The Common Core State Standards require a balance of three fundamental components that result in rigorous mathematics acquisition: deep conceptual understanding, procedural skill, and mathematical applications and modeling. ### In school, your child will…

• Understand that the probability of a chance event is a number between 0 and 1 that expresses the likelihood of the event occurring. Larger numbers indicate greater likelihood. A probability near 0 indicates an unlikely event, a probability around 1/2 indicates an event that is neither unlikely nor likely, and a probability near 1 indicates a likely event. • Approximate the probability of a chance event by collecting data on the chance process that produces it and observing its long-run relative frequency, and predict the approximate relative frequency given the probability.
• For one throw of a dart, what is the probability of winning a point?  Note that a point is won if the dart lands on a black square. • Develop a probability model and use it to find probabilities of events. Compare probabilities from a model to observed frequencies; if the agreement is not good, explain possible sources of the discrepancy.
• A botanist is investigating one square kilometer of rainforest and discovers 70 seedlings of plant A, 80 seedlings of plant B, and 50 seedlings of plant C. The botanist is planning on randomly selecting one plant from the total sample to experiment on when she returns.
• Create a probability model to show how likely the botanist is to select each plant type.

• Find probabilities of compound events using organized lists, tables, tree diagrams, and simulation.
• Candace wants to conduct a simulation of guessing correctly on a five question true/false quiz.
• Create a probability model and conduct the simulation to determine the likelihood of passing (scoring at least 60%) the quiz.

### At home, your child can…

• Examine the long range weather forecast and discuss how the likelihood of rain varies from day to day.
• Review the rules of a board game that uses dice and discuss the likelihood of different outcomes of occurring. For example: In Monopoly, if you throw doubles three times in succession, then you go to jail.

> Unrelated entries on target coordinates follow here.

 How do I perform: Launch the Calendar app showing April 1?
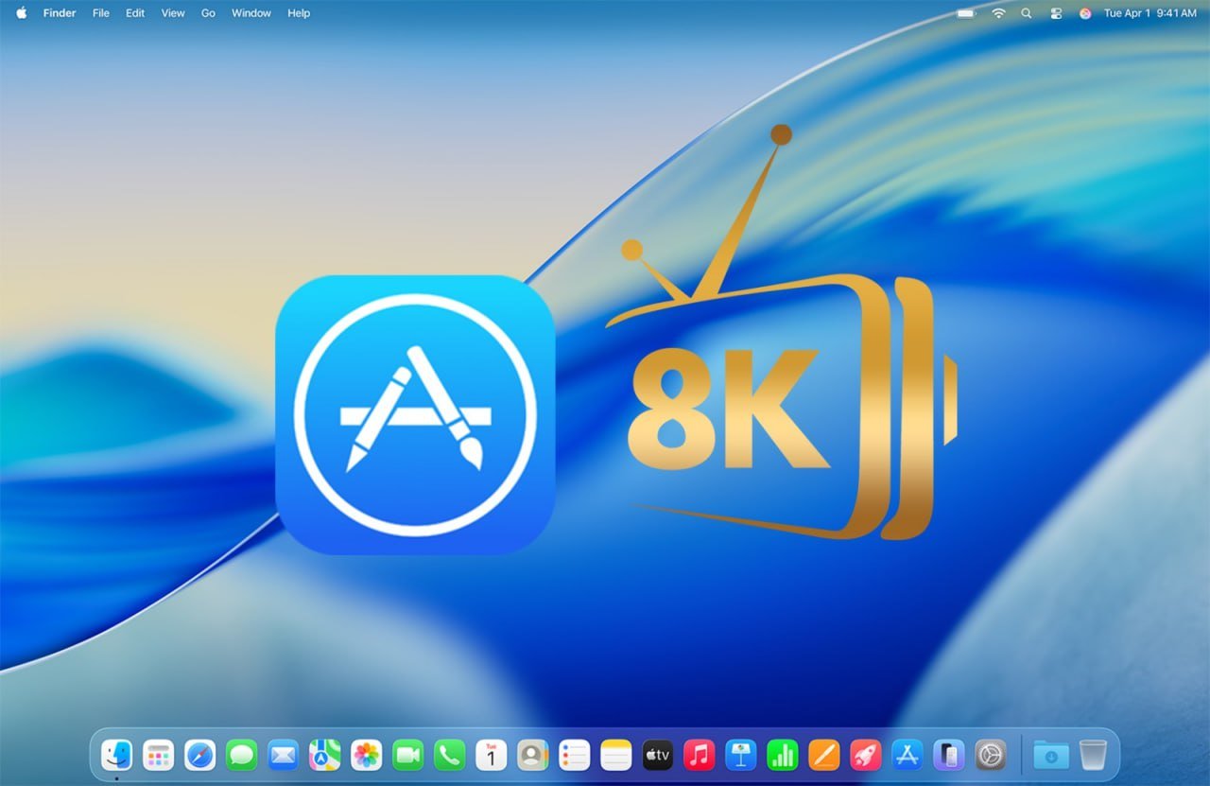point(491,755)
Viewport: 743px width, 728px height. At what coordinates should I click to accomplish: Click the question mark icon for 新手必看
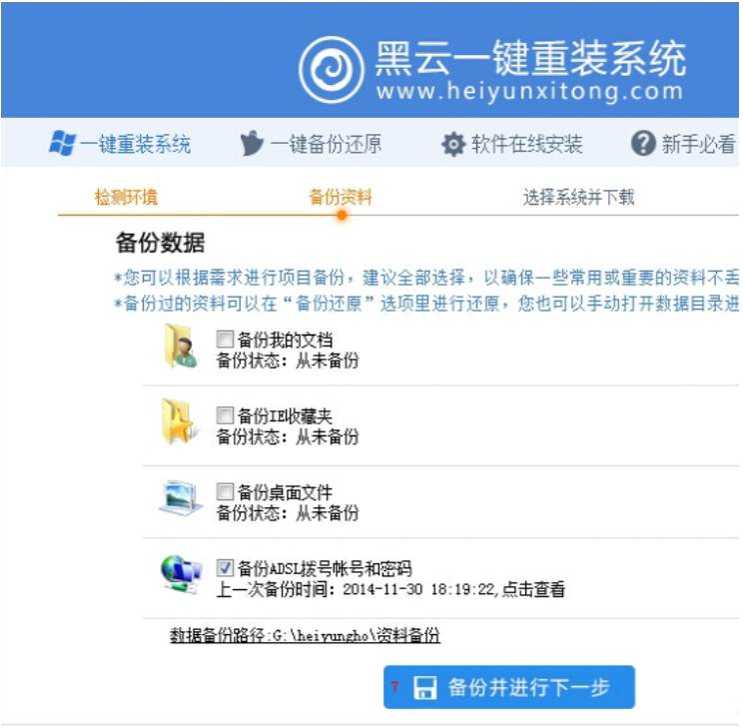point(643,143)
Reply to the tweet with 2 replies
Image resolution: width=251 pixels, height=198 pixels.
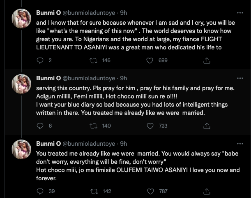tap(40, 61)
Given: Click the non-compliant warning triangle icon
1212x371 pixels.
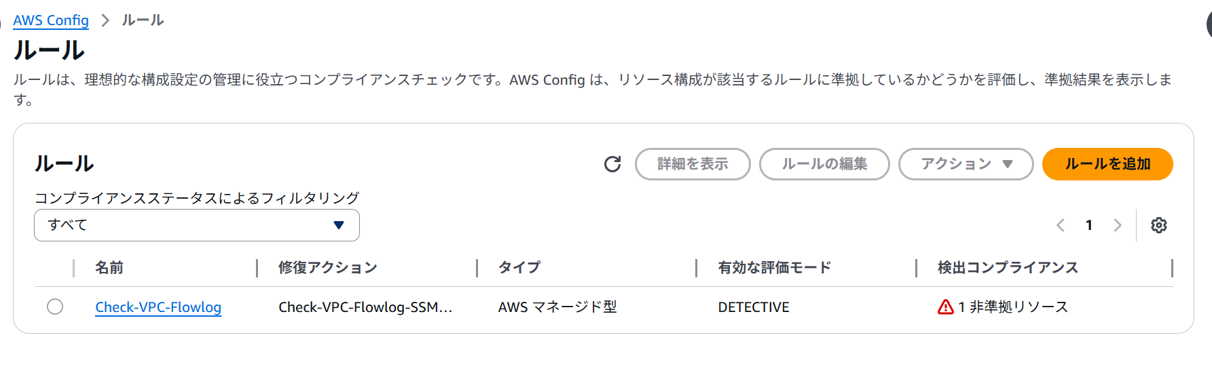Looking at the screenshot, I should (945, 307).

Does this outcome occur more or less than any other outcome occurring three times in a row?

*Additional Practice links support C2.0 content, but may use vocabulary or strategies not emphasized by MCPS.

## Random Sampling

### Students will be able to...

*Instructional videos in the hyperlinks above are meant to support C2.0 content, but may use vocabulary or strategies not emphasized by MCPS.

The Common Core State Standards require a balance of three fundamental components that result in rigorous mathematics acquisition: deep conceptual understanding, procedural skill, and mathematical applications and modeling. ### In school, your child will…

• Understand that statistics can be used to gain information about a population by examining a sample of the population; generalizations about a population from a sample are valid only if the sample is representative of that population. Understand that random sampling tends to produce representative samples and support valid inferences.
• P.R. Middle School has over 1,000 students. Members of the SGA want to survey a sample of students. Write a letter to the principal suggesting possible survey methods that can be used. Describe why they are valid and would likely produce a sample that is representative of the population.

• Use data from a random sample to draw inferences about a population with an unknown characteristic of interest. Generate multiple samples (or simulated samples) of the same size to gauge the variation in estimates or predictions.
•  If you had to order 500 t-shirts for the students at your school, how many medium sized shirts would you order? Why? • Informally assess the degree of visual overlap of two numerical data distributions with similar variabilities, measuring the difference between the centers by expressing it as a multiple of a measure of variability.
• What conclusions can you draw based on the two data distributions? ### At home, your child can...

• Design and conduct a survey based on a question of interest. (Ex. The number of hours of screen time 7th graders have each week.)
• Design a simulation to model your survey and create multiple random samples of the same size.
• Design a dot plot and compare the two samples.
• How is the sample data in your dot plot clustered?
• Are there any gaps in the data?
• Is the data distribution skewed in any way?
• What statements can you make about the variability or spread of the data represented in your display?
• What similarities do you notice? What differences?

• Investigate a news article that makes inferences based on data. Discuss how large the sample is and if the inferences made are accurate.